第12章 AfterStory 隣の彼は返事をしない
それなのに、
どうして今こんな状況になっているんだ?
俺は券売機で何を買うか迷っている彼女を見ながら思った。
どうして奴は元気が無い?
どうして香田さんが大衆の面前で泣いていても奴は何も言わない?
どうして目を逸らした?
どうしてそんなことができる??
「、、、っ!ねぇってば!!」
「えっ?」
無意識に握りしめていたらしい拳に、何か柔らかいものが触れて俺はハッと我に帰った。
下を見ると彼女が俺の手を揺すっていた。
「えっ?じゃないよ!ずっと話しかけてんのにボケっとしちゃって」
「あ、あぁ、、、すまない」
なんかさっきの爆笑から急に距離が近くないか?
俺は眉を釣り上げて怪訝な顔でこちらを覗き込む、香田さんの顔から目を逸らした。
「まったく、、、で、持ってる?」
「?何を?」
「やっぱボケっとしてたんじゃん!だから、財布!お金持ってるって聞いてんの?」
「え、、、?」
「私、教室に荷物全部置いて来ちゃったみたいだから」
「あ、、、そうか」
俺は自分が突然彼女の手を引いて出てきてしまったことに気がついた。
「そうだったな。すまない。俺が出そう、えっと、、、」
「ありがとう。

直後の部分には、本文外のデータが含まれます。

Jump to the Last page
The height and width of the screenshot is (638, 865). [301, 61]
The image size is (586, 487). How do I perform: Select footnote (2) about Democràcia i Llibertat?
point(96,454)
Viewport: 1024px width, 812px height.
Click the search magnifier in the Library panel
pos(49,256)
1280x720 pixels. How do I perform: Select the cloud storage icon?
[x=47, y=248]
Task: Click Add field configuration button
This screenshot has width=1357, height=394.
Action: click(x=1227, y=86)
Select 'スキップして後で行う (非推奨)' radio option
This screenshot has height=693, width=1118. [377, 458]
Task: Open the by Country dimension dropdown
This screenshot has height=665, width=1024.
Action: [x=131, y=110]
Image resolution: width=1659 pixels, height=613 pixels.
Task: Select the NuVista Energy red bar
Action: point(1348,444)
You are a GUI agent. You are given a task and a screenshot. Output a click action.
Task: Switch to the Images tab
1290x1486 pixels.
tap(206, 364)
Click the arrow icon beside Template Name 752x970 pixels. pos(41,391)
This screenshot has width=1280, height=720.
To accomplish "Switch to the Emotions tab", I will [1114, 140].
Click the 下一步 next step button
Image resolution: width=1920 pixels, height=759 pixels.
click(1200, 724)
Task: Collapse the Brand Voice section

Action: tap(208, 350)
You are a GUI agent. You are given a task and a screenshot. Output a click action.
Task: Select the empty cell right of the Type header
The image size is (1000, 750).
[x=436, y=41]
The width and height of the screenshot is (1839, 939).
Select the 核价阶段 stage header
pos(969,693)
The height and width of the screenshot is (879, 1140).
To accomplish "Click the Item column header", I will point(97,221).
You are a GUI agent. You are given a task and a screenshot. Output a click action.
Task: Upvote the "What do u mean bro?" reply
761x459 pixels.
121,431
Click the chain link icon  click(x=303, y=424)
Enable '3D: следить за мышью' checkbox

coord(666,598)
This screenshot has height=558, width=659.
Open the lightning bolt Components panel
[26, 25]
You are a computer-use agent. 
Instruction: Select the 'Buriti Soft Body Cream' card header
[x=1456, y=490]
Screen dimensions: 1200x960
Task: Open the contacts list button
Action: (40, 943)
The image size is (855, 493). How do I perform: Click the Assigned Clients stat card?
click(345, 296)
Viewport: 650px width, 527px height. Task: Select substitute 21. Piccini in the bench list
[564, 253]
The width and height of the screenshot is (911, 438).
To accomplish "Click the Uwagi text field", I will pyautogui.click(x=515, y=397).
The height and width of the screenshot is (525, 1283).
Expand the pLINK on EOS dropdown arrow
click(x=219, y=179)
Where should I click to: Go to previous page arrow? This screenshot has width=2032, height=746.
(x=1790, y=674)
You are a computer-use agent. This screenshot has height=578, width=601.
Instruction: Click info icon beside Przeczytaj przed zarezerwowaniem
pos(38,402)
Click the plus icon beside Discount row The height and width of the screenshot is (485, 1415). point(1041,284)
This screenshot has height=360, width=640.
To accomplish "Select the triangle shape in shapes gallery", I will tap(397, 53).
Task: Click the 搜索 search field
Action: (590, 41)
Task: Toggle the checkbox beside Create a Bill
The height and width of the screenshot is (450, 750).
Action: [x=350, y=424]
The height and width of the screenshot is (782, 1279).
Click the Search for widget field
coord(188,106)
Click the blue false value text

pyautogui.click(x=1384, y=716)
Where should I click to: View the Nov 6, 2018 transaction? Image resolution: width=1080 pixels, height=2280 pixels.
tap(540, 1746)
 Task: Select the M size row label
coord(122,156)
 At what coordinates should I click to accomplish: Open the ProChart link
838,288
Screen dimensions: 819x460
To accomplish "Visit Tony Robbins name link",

後で返すから」
微笑む彼女を見ながら俺はジーンズの後ろポケットに手をやった。
財布はいつもここに入れてある。
俺も荷物を置いてきてしまったが、大丈夫だ。
財布だけはいつも肌身離さず持っている。
そう、持っている、、、。
持っている、はずだった。
「、、、?」
「、、、無い」
「え、、、?」
「財布が無い」
「ええ〜!?」
「恐らく、どこかに落とした」
「、、、っ、マジかぁ」
天を仰ぐ香田さん。
「すまん、、、」
情けない。
彼女を勝手に連れ出して、荷物を置いてこさせ、食堂に行こうと提案したあげく、財布はない。
情けなくて合わす顔が無い。
パタパタ。
黙り込む俺を放って彼女はどこかに走っていった。
「、、、。」
それも仕方ない。
呆れてどこかに行ってしまったのだろう。